Using a combination of in-situ high-resolution digital image correlation (HR-DIC), Heaviside-DIC method (H-DIC), and crystal plasticity finite element (CPFE), we investigate the evolution of intragranular lattice rotations and slip activity during monotonic and cyclic loading in a high performance, polycrystalline face centered cubic material. The CPFE employs a quasi-3D model microstructure, which is a highly resolved mirror representation of the experimental in-situ test sample. In agreement, the measurements and calculations reveal that most grains, regardless of their size and lattice orientation, develop intragranular lattice rotation gradients that span the grain. For a small cluster of grains on the deformed material, we perform HR-DIC analysis of slip lines to demonstrate agreement in the active slip systems and changes in this local slip activity across the individual grains.
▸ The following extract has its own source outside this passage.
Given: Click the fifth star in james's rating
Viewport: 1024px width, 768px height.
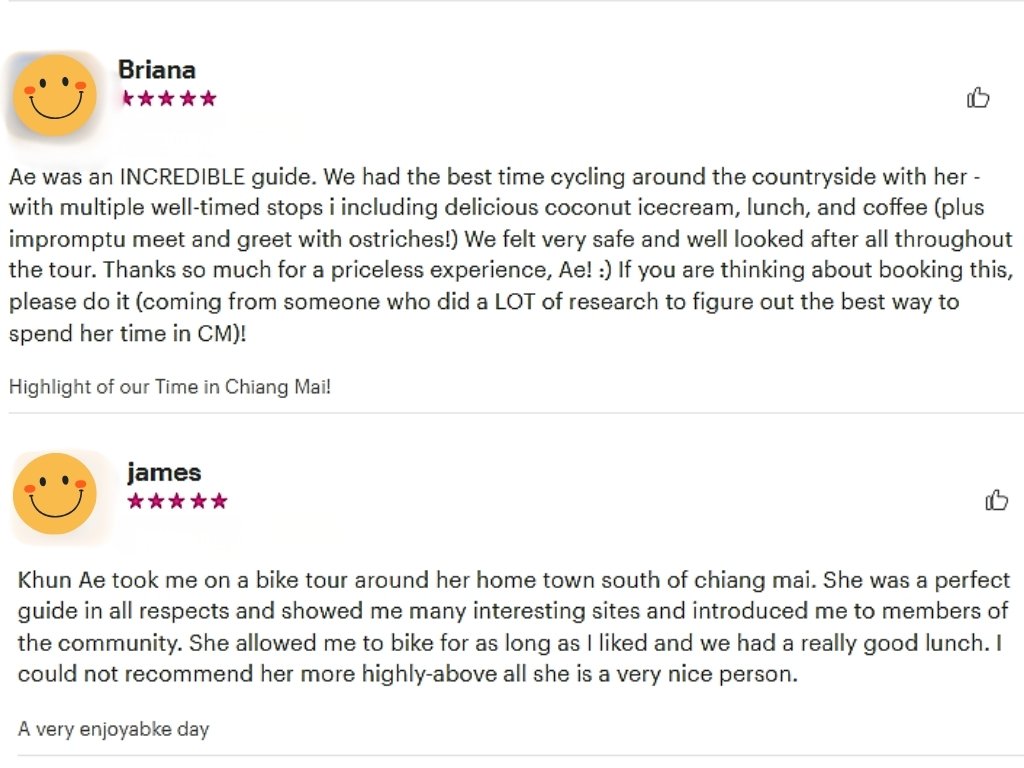Looking at the screenshot, I should 219,501.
The combined analysis reveals that deforming grains are divided into sub-granular regions of uniform lattice rotation and these regions are most often associated with only one or two active slip systems. The gradient lines that divide them correspond to changes in the predominant slip system. The model is used to examine the evolution of intragranular lattice rotation in a single fully reversed tension-compression cycle. The calculations indicate that intragranular gradients intensify during the reverse loading path as nearest neighboring regions appear to shed lattice rotation, increasing the lattice rotation in some regions, while shutting down rotation in neighboring regions. These findings provide insight into the irreversible changes that develop within deforming grains at the scale of the grain, particularly the heterogeneous development of intragranular lattice rotation in early stages of deformation, which could serve as precursors to localization.